Verified Code Transpilation with LLMs
Sahil Bhatia, Jie Qiu, Niranjan Hasabnis, Sanjit A. Seshia, Alvin Cheung
TL;DR
This paper introduces LLMLift, a framework that uses large language models to generate both DSL-target code summaries and loop invariants in a Python-based intermediate representation, followed by SMT-based verification to guarantee functional equivalence with the source program. By translating the verified Python IR back to the target DSL with simple rewrite rules, LLMLift enables verified lifting without DSL-specific training data or handcrafted heuristics. Across four DSL domains (Spark, Domino, TACO, and tensor processing), LLMLift matches or surpasses state-of-the-art symbolic tools in accuracy and speed while drastically reducing implementation effort. The results demonstrate that LLMs, when paired with formal verification, can provide reliable, scalable verified transpilation for diverse DSLs. A two-phase generation (PS then Inv) generally outperforms a single-phase approach, underscoring the value of separating program summaries from invariants for complex DSLs.
Abstract
Domain-specific languages (DSLs) are integral to various software workflows. Such languages offer domain-specific optimizations and abstractions that improve code readability and maintainability. However, leveraging these languages requires developers to rewrite existing code using the specific DSL's API. While large language models (LLMs) have shown some success in automatic code transpilation, none of them provide any functional correctness guarantees on the transpiled code.
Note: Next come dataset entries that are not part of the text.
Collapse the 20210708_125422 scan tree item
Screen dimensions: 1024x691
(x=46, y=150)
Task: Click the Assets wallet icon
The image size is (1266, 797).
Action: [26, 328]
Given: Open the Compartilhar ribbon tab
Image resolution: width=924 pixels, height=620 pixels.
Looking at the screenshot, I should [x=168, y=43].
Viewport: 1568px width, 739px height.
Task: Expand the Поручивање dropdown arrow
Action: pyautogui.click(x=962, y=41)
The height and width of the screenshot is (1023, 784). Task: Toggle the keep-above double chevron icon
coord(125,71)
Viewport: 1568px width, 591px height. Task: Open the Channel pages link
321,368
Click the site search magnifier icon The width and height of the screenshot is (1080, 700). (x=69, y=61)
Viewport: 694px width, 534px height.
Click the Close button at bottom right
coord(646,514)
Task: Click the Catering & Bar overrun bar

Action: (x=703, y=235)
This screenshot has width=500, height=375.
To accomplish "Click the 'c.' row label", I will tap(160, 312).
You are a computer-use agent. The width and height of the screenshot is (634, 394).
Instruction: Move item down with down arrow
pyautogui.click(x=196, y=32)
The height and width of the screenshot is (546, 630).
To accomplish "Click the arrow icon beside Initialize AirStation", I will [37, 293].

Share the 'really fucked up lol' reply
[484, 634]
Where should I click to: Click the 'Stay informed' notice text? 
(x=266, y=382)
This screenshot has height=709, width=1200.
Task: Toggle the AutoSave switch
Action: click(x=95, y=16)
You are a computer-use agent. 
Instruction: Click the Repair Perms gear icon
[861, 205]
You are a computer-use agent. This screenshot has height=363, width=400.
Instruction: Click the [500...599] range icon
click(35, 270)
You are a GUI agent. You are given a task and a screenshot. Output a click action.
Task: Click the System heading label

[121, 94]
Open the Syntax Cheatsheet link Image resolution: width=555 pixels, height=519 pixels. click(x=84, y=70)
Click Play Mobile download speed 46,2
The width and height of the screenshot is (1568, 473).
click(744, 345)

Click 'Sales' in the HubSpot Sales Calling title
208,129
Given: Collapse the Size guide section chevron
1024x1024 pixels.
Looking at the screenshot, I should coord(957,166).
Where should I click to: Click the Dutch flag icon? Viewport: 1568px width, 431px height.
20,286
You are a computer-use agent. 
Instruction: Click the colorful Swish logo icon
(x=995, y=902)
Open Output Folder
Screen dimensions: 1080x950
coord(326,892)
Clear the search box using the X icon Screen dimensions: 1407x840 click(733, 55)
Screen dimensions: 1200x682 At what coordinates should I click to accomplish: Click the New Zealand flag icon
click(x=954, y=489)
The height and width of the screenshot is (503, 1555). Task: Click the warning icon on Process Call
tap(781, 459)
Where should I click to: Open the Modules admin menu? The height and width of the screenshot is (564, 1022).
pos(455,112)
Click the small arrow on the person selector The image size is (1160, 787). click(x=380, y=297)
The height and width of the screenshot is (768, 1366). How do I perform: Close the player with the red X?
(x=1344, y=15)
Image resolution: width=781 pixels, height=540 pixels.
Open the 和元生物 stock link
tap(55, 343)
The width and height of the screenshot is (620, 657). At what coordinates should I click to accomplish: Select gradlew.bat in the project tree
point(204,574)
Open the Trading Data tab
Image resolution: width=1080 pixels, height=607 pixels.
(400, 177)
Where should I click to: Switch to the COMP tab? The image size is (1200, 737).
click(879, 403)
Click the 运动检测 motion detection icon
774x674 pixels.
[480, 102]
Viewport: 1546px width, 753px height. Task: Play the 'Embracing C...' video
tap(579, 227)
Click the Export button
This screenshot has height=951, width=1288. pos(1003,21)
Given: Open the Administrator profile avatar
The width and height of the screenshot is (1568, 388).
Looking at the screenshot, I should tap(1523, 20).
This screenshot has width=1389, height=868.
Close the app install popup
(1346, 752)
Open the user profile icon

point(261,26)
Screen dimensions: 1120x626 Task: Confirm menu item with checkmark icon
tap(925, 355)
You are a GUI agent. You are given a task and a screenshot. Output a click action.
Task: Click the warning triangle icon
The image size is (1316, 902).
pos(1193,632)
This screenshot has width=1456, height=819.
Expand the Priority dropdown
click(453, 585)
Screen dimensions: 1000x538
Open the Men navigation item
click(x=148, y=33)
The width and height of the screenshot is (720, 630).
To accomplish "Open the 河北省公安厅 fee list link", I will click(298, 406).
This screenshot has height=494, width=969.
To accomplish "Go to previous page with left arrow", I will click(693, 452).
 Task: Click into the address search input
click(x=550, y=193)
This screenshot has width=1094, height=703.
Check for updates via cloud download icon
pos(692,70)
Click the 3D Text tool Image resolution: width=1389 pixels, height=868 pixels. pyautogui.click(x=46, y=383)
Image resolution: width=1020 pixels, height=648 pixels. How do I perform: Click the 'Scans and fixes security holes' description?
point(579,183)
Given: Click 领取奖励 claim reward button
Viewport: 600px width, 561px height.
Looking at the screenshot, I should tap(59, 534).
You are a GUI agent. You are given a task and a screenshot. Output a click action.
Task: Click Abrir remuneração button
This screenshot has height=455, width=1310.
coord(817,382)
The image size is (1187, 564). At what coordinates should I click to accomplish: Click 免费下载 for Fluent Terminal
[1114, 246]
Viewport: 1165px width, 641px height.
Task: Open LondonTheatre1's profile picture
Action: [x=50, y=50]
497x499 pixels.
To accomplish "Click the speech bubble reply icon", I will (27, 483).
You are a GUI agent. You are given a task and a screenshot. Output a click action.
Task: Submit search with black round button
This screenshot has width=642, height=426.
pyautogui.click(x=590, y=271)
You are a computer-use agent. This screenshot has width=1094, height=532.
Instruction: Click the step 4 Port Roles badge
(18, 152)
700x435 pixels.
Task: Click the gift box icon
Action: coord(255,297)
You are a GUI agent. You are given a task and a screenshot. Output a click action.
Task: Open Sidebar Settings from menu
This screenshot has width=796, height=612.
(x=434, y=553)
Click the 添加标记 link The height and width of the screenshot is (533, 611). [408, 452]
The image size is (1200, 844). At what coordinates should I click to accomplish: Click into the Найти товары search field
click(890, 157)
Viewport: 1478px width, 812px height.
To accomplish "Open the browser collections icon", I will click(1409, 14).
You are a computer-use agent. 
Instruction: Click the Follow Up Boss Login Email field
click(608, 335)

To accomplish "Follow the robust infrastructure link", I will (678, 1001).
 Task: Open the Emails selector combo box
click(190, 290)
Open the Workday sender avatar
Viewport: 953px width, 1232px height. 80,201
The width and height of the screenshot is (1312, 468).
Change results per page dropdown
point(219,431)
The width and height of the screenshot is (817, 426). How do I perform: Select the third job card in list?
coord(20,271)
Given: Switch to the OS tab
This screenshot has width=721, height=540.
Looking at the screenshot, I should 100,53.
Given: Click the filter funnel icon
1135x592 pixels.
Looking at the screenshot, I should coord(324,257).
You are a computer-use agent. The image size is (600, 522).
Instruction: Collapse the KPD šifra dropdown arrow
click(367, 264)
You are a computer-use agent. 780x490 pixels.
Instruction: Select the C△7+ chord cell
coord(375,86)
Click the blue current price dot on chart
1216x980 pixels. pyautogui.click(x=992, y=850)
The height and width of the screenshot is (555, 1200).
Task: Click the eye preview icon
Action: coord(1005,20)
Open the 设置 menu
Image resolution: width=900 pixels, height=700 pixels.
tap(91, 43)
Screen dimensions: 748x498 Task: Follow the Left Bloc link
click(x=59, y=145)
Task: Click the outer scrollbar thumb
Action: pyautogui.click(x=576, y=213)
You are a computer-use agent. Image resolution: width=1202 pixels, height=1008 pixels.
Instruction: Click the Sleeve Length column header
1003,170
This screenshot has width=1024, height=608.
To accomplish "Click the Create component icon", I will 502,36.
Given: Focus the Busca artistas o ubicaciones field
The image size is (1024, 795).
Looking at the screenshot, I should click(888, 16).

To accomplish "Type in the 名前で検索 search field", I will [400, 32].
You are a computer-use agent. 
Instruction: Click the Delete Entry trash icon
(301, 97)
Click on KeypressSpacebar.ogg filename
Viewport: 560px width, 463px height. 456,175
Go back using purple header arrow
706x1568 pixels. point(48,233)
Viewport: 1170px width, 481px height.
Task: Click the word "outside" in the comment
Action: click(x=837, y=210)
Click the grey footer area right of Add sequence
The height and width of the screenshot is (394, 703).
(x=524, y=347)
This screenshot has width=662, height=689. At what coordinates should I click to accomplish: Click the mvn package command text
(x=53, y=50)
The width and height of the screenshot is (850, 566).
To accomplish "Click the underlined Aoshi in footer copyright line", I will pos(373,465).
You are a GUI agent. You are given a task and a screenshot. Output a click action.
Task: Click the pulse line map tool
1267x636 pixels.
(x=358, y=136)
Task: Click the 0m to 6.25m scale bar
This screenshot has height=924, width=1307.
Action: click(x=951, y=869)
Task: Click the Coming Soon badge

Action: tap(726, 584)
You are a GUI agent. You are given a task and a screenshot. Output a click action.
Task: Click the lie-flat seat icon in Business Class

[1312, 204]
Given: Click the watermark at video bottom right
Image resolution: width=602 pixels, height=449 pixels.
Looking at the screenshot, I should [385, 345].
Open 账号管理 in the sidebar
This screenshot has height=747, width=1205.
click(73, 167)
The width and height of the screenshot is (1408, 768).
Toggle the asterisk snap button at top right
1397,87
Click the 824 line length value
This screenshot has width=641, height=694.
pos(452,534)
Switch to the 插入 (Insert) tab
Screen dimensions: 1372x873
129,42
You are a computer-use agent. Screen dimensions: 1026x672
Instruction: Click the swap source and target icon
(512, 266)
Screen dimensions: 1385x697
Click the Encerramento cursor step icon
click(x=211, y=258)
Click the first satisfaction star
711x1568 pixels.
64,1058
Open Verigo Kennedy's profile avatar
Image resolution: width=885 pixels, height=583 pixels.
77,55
Another approach for automating this task is verified lifting, which relies on program synthesis to find programs in the target language that are functionally equivalent to the source language program. While several verified lifting tools have been developed for various application domains, they are specialized for specific source-target languages or require significant expertise in domain knowledge to make the search efficient. In this paper, leveraging recent advances in LLMs, we propose an LLM-based approach (LLMLift) to building verified lifting tools. We use the LLM's capabilities to reason about programs to translate a given program into its corresponding equivalent in the target language. Additionally, we use LLMs to generate proofs for functional equivalence. We develop lifting-based compilers for {\em four different} DSLs targeting different application domains. Our approach not only outperforms previous symbolic-based tools in both the number of benchmarks transpiled and transpilation time, but also requires significantly less effort to build.